The combination of radiotherapy and immunotherapy is a promising approach that has been shown in clinical trials to improve significantly survival and response rates compared with monotherapy against solid tumor. Since anti-CTLA-4 antibodies block immunosuppressive signals mainly in the lymph nodes (LNs), efficient drug delivery to the lymphatic system is desirable. However, the immune checkpoint inhibitors, especially anti-CTLA-4 are currently administered intravenously (i.v.), resulting in limited efficacy in controlling solid tumor and inhibiting metastases, and the method of administration has not been optimized. Here, we show that a combination of local radiotherapy and administration of anti-CTLA-4 antibodies using a lymphatic drug delivery system (LDDS) suppresses solid tumor and metastases. We compared the efficacy of LDDS-based immunotherapy or radioimmunotherapy with i.v. administration in a solid-tumor model created by subcutaneous inoculation into LN-swollen mice with osteosarcoma cells. Tumor-bearing mice were divided into various groups (no treatment, immunotherapy [i.v. or LDDS], radiotherapy, and radioimmunotherapy [i.v. or LDDS]) and were observed for 28 days. Immunotherapy was administered with a cumulative dose of 10 mg/kg of anti-CTLA-4 monoclonal antibody, and radiotherapy was administered with a cumulative 8 Gy of fractionated X-ray irradiation. For immunotherapy alone, LDDS provided slight tumor growth inhibition but did not inhibit distant metastasis. For radioimmunotherapy, however, tumor growth was delayed and distant metastasis was suppressed compared with radiotherapy alone. In particular, the LDDS group achieved a high tumor-suppressive effect with T cell-mediated immune activity, indicating the efficacy of LDDS in radioimmunotherapy.

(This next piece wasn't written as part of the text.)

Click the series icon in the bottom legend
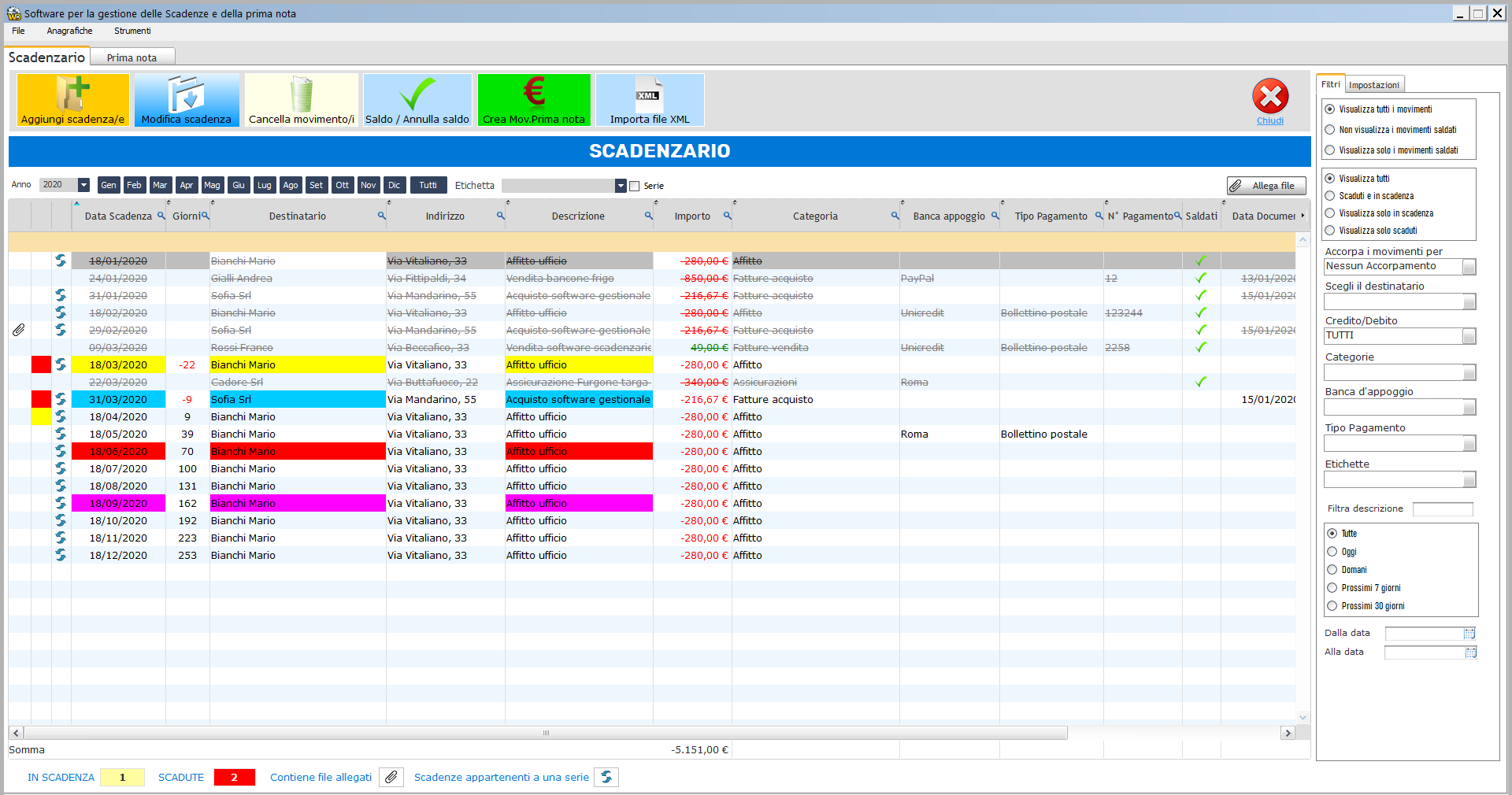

放疗与免疫疗法相结合是一种很有前景的方法,临床试验表明,与针对实体瘤的单一疗法相比,这种联合疗法能显著提高生存率和缓解率。由于抗CTLA-4抗体主要在淋巴结(LN)中阻断免疫抑制信号,因此需要将药物有效递送至淋巴系统。然而,免疫检查点抑制剂,尤其是抗CTLA-4目前通过静脉内(i.v.)给药,导致在控制实体瘤和抑制转移方面疗效有限,且给药方法尚未优化。在此,我们表明,使用淋巴药物递送系统(LDDS)进行局部放疗并给予抗CTLA-4抗体,可抑制实体瘤和转移。我们在通过皮下接种骨肉瘤细胞使淋巴结肿大的小鼠建立的实体瘤模型中,比较了基于LDDS的免疫疗法或放射免疫疗法与静脉内给药的疗效。将荷瘤小鼠分为不同组(未治疗、免疫疗法[i.v.或LDDS]、放疗、放射免疫疗法[i.v.或LDDS]),并观察28天。免疫疗法给予累积剂量为10mg/kg的抗CTLA-4单克隆抗体,放疗给予累积8Gy的分次X射线照射。对于单独的免疫疗法,LDDS可轻微抑制肿瘤生长,但不能抑制远处转移。然而,对于放射免疫疗法,与单独放疗相比,肿瘤生长延迟且远处转移受到抑制。特别是,LDDS组通过T细胞介导的免疫活性实现了较高的肿瘤抑制效果,表明LDDS在放射免疫疗法中的疗效。